SOURCE TEXT:
▶

# post your Nikon D40 pictures



## newbie06 (Nov 6, 2009)

post photos taken by your Nikon D40 and what kind of lens. thank you


----------



## PhotoXopher (Nov 6, 2009)

One of the first photos I took with my D40 and 18-55 kit lens, handheld for 2 seconds 







Another one:


----------



## newbie06 (Nov 6, 2009)

N0YZE said:


> One of the first photos I took with my D40 and 18-55 kit lens, handheld for 2 seconds
> 
> 
> 
> ...


----------



## thebeatles (Nov 6, 2009)

newbie06 said:


> love this picture... i'm surprise its not blurring because its a night shot and without a tripod...you got skills..:mrgreen:



Yeah really, my hands shake way too much.

The fan photo is pretty cool!


----------



## PhotoXopher (Nov 6, 2009)

Looking back through some of my first DSLR photos I'm starting to think I need to do that again, and by 'that' I mean just shoot everything!


----------



## Missdaisy (Nov 6, 2009)

N0YZE said:


> One of the first photos I took with my D40 and 18-55 kit lens, handheld for 2 seconds
> 
> 
> 
> ...


 
Holy Smokes!!!!  That's a TON of snow!


----------



## itznfb (Nov 6, 2009)

N0YZE said:


> Looking back through some of my first DSLR photos I'm starting to think I need to do that again, and by 'that' I mean just shoot everything!



Careful... you'll be buying a replacement for your worn out D90 soon


----------



## jnm (Nov 6, 2009)

my favorites with my D40... all kit lens too...





















serious dog is serious










ok im done.


----------



## PhotoXopher (Nov 6, 2009)

Show off


----------



## jnm (Nov 6, 2009)

o wait i like this one too


----------



## Foques (Nov 6, 2009)




----------



## SrBiscuit (Nov 6, 2009)

one more 






forgot to add lens info.
they were all with either the 18-70 or the 18-55 kit lenses.


----------



## PhotoXopher (Nov 6, 2009)

This thread could cast the question, why upgrade?


----------



## SrBiscuit (Nov 6, 2009)

N0YZE said:


> This thread could cast the question, why upgrade?


 
agreed.
i see a lot of nice pictures in this thread from a camera that *some* people tend to think of as a P.O.S.


----------



## manicmike (Nov 6, 2009)

N0YZE said:


> This thread could cast the question, why upgrade?



I don't think I will be for a while.


----------



## Atlas77 (Nov 6, 2009)

manicmike said:


> N0YZE said:
> 
> 
> > This thread could cast the question, why upgrade?
> ...


 
I think this thread has shown that the photographer is what counts and *not *the camera. 

Great D40 shots.


----------



## newbie06 (Nov 6, 2009)

◀

DIRECTIVE A:
Answer these questions using the Nikon D40 thread:
(i) For how long was PhotoXopher's first photo with the D40 and 18-55 kit lens held by hand?
(ii) Which lenses did SrBiscuit use for the posted photos?
(iii) According to Atlas77, what has the thread shown?
DIRECTIVE B: Modify the passage of the Nikon D40 thread between "## thebeatles (Nov" and "way too much.", inclusive, writing "monopod" in place of "tripod".

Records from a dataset
▶

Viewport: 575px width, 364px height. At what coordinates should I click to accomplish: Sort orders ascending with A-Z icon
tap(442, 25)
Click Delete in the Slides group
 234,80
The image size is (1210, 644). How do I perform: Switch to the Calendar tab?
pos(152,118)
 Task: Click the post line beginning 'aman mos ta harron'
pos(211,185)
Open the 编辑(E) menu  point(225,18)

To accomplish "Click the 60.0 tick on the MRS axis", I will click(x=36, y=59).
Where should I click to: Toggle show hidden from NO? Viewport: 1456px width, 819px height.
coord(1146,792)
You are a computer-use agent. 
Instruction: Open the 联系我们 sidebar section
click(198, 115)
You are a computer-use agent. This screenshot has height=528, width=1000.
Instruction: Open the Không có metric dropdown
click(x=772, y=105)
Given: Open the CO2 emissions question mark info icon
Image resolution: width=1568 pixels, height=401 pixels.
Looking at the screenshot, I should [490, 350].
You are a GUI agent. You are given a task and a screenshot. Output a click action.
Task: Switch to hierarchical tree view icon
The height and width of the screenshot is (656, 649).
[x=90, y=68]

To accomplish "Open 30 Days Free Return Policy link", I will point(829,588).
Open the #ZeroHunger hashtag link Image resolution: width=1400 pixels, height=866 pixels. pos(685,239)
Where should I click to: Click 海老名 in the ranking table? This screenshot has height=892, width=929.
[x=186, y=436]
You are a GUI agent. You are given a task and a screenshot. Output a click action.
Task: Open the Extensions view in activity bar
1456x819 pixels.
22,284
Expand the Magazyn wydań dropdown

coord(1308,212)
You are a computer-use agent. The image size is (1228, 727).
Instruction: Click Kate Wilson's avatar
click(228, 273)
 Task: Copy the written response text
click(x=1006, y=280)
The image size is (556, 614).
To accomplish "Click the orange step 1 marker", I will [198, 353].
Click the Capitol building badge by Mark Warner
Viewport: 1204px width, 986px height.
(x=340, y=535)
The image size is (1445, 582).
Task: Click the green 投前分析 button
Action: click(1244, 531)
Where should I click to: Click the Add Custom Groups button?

◀

TASK RESULT A:
(i) 2 seconds.
(ii) Either the 18-70 or the 18-55 kit lenses.
(iii) That the photographer is what counts and not the camera.

TASK RESULT B:
## thebeatles (Nov 6, 2009)

newbie06 said:


> love this picture... i'm surprise its not blurring because its a night shot and without a monopod...you got skills..:mrgreen:



Yeah really, my hands shake way too much.